What I can tell you is that the MOU is an extensive one. There was a lot of discussion and a lot of settlement of terms around essential commercial elements of the arrangement that we have both for the first phase on the 230 megawatts that we've been allocated and the pathways that we could get to an aggregate of gigawatt going forward.
As you can imagine, there are a number of definitive agreements that need to be finalized and settled in order for us to be able to move forward and they arrange everything from a definitive PPA with all of the terms to even just lease arrangements related to the actual land that is there. That takes time to be able to do. We're motivated to move that quickly, and our team is ready. They are too. And I think we'll move that, I think, in a very orderly way going forward.
The two proponents also have work that they're doing behind the scenes in terms of who their offtakers are and just finalizing their offtake strategy, which continues to proceed. And our view is that given their capabilities and the scope of reach that they have, that they're going to be really successful around that, too. So there's a lot of work that we need to do and they need to do as well, but I think it will all be executable in a normal sort of way. We remain really confident. I can't tell you how pleased we are that we were able to announce it today.
Excellent. And I'll ask you a non-data center question. Can you give us an update on the M&A market and your views on gas assets as well as renewable assets and M&A as a potential form of growth?
Sure, Robert. Joel, why don't you start?
Yes, I'll start. Robert, it's -- the M&A market, I would say, remains very active. We're looking at a lot of various opportunities in various scale, if you will. I'd say that we see both a complement of renewable assets that are coming to market, both wind and solar. And similarly, we're seeing a lot of opportunities in thermal generation as well.
So again, we remain very active and very focused with the eye on adding shareholder value. It has to be obviously aligned with our strategic priorities going forward here. A good example, again, is the Far North acquisition that we just closed here earlier in the month that we are very happy with, but we continue to see a lot of opportunities both in Canada and the United States and even some opportunities in Western Australia as well.
And the only other I would add to that would be it is -- and you know this, it is significantly cheaper to buy than it is to build right now, particularly if you factor in sort of the time frames for being able to get a project up and running.
Congrats on the MOU and the pending retirement.
Our next question comes from John Mould with TD Cowen.
Just to apologies, go back to the data center MOU quickly. I just want to see if there's anything you can share in terms of like key gating items to get from MOU to binding agreement? And could you give potential timing for when we might see a binding agreement? Apologies if I missed it. And if not, can you give us a sense of what you're targeting broadly for a mining agreement in terms of time line?
So we can't actually give you specific dates, John. But what I can tell you is that we do expect definitive agreements to be completed in year and frankly, to begin pretty immediately in terms of our engagement. Our team is ready to do that. And we're hopeful that in the coming few months, we'll be able to get those put in place and then be in a position to be able to share with the market more detailed terms once those definitive agreements are in place.

• **Extracted entries**

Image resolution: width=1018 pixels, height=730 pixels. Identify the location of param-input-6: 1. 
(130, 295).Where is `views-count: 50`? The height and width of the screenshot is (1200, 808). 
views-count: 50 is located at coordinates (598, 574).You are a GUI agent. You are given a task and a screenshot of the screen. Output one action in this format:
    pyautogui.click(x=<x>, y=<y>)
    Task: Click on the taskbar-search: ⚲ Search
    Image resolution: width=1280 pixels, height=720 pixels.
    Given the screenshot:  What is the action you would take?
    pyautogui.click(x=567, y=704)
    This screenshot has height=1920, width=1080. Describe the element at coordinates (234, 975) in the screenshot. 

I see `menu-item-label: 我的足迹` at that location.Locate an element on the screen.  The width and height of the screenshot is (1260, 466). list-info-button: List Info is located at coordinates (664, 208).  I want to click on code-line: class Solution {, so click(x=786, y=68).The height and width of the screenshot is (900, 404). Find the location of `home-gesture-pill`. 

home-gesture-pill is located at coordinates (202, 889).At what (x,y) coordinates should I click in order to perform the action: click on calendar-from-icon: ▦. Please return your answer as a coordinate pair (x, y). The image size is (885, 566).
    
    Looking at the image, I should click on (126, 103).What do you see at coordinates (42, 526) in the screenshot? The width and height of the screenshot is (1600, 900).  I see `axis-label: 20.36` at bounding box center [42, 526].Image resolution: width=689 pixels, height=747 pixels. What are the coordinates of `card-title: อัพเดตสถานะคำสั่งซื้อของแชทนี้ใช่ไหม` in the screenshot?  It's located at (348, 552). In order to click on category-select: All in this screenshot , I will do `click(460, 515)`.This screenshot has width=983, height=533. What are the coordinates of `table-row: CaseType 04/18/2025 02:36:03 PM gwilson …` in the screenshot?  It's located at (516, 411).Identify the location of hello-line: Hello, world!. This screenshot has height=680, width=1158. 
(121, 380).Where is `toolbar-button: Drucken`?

• **What you need to do**
**A.** In the earnings call excerpt, how many megawatts have been allocated for the first phase of the arrangement under the MOU?
**B.** Extend the earnings call excerpt on the data center MOU, starting after its final sentence.

• **Responses**
**A.** 230 megawatts.

**B.**
Okay. No, that's helpful. And then I'd just like to ask about on the development side for gas or I should say, brownfield development, you've brought back the Keephills 1 and Sundance 6 repowerings, at least from a regulatory perspective. You've also got the Flipi project. And you made the comment earlier around the buy versus build cost differential. Can you maybe just prioritize some of those repowering opportunities in terms of attractiveness versus what you're seeing in the M&A market? And under what conditions we could potentially see you make an FID on one or more of those repowering opportunities?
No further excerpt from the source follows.